:: Abgedruckter Text ::
···
Gewalt unter Geschwistern

Neben den Eltern und der Gruppe der Gleichaltrigen (Peers) stellt die Beziehung zu den eigenen Geschwistern einen wichtigen Entwicklungskontext für Kinder und Jugendliche dar. Gewalt innerhalb von Geschwisterbeziehungen ist kein seltenes Phänomen, allerdings kein gut erforschtes und oft tabuisiertes Thema (Bertele & Talmon 2023, Demant & Andresen 2022, Witt & Fegert 2019).

Gewalt unter Geschwistern betrifft die unterschiedlichen Formen von Gewalt.

Unter Geschwistermobbing wird verstanden, wenn ein Kind ein anderes Geschwisterkind regelmäßig, wiederholt und mit Absicht emotional bzw. seelisch (Anschnauzen, Ausgrenzen, Gerüchte verbreiten, vor den Eltern schlecht machen, etc.), körperlich (Schubsen, Schlagen, etc.) oder sozial verletzt und ein Machtunterschied zwischen den Geschwistern gegeben ist. Ein Machtunterschied ist real aufgrund von z. B. Alter, Stärke oder Größe gegeben oder ein Machtunterschied wahrgenommen wird, z. B. ein Kind hat die Unterstützung der Eltern oder kann sich nicht wehren (Wolke et al. 2015). Je nach Studie und Definition fanden Wolke et al. (2015) Prävalenzen von 15-50 % der Kinder und Jugendlichen die Bullying durch Geschwister erleben bzw. 10-40 % die angeben, ihre Geschwister zu mobben. In einer bevölkerungsrepräsentativen Studie aus Deutschland geben 12,8 % der Respondent:innen an, mindestens einmal im Monat von ihren Geschwistern absichtlich verletzt oder gemobbt worden zu sein (Witt & Fegert 2019). Eine Studie aus den USA (Tucker et al. 2014) kommt auf eine höhere Prävalenz von Gewalt unter Geschwistern in der Kindheit, als in der Jugend (33 % versus 14 %).
···
:: Quellenmaterial ::
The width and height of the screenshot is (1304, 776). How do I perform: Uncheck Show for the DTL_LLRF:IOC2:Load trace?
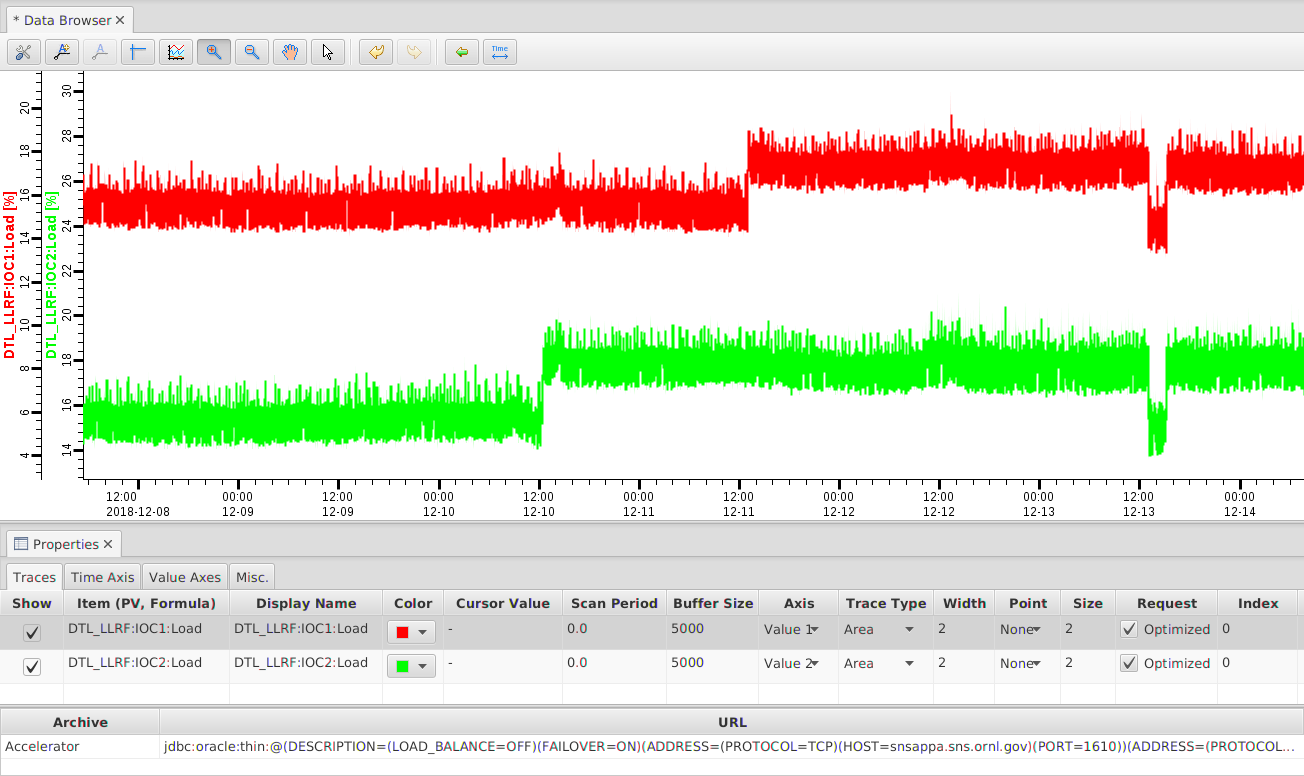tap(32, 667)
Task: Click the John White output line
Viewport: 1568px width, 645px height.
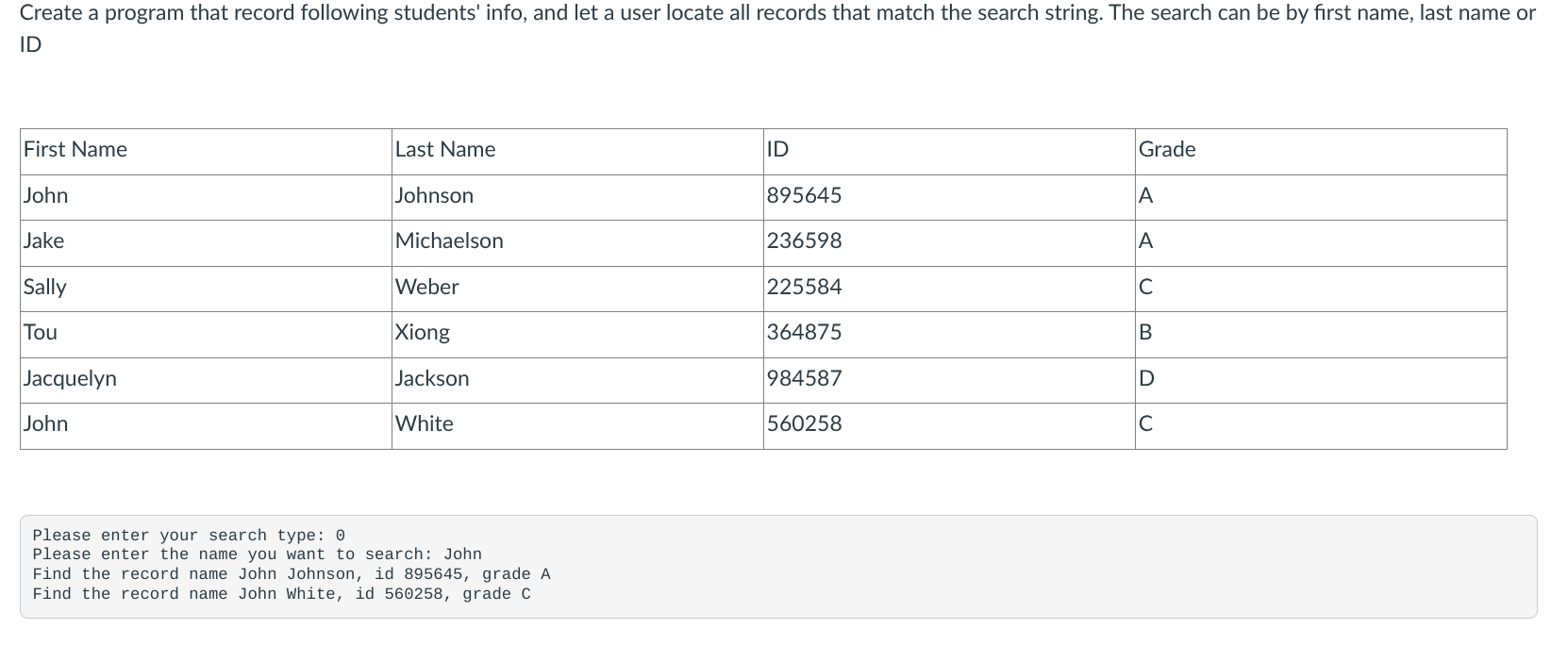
···
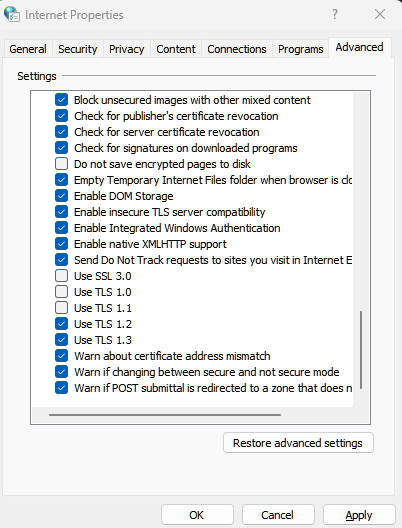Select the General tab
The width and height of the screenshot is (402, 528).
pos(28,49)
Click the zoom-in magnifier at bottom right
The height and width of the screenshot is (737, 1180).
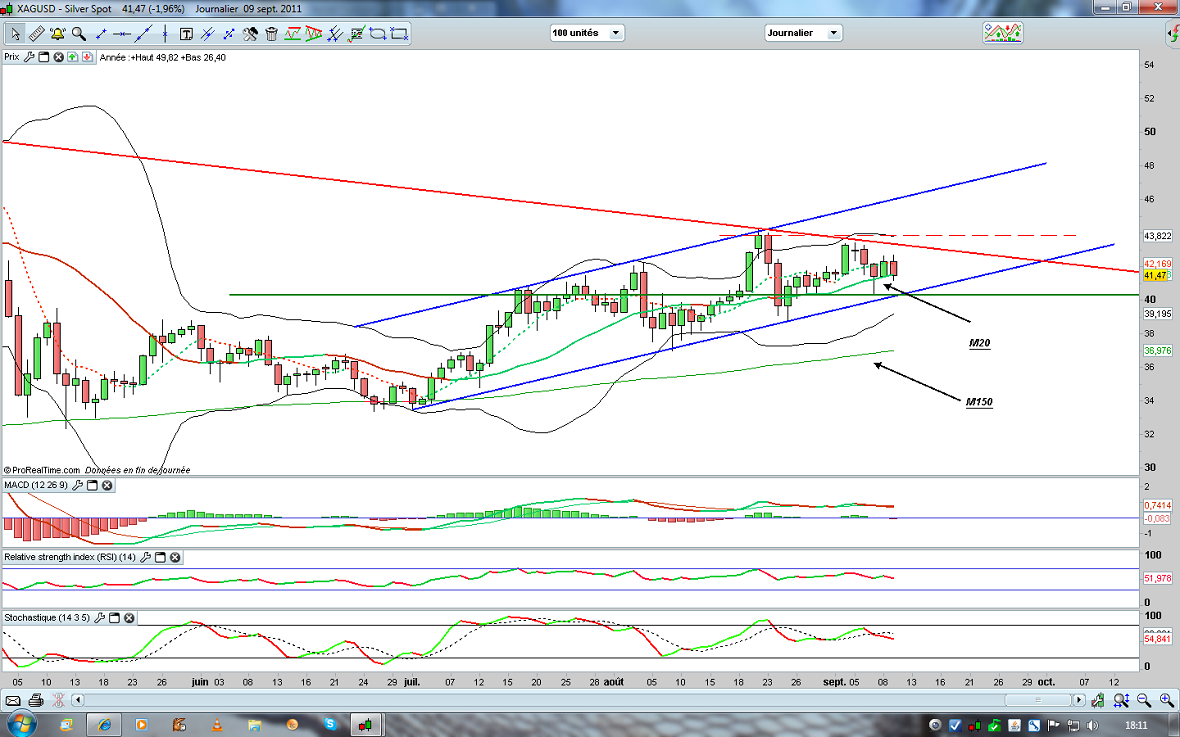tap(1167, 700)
···
:: Arbeitsauftrag ::
Wie viel Prozent der Befragten geben laut dem Text über Gewalt unter Geschwistern in der bevölkerungsrepräsentativen Studie aus Deutschland an, mindestens einmal im Monat von ihren Geschwistern absichtlich verletzt oder gemobbt worden zu sein?

:: Lösung ::
12,8 % der Befragten.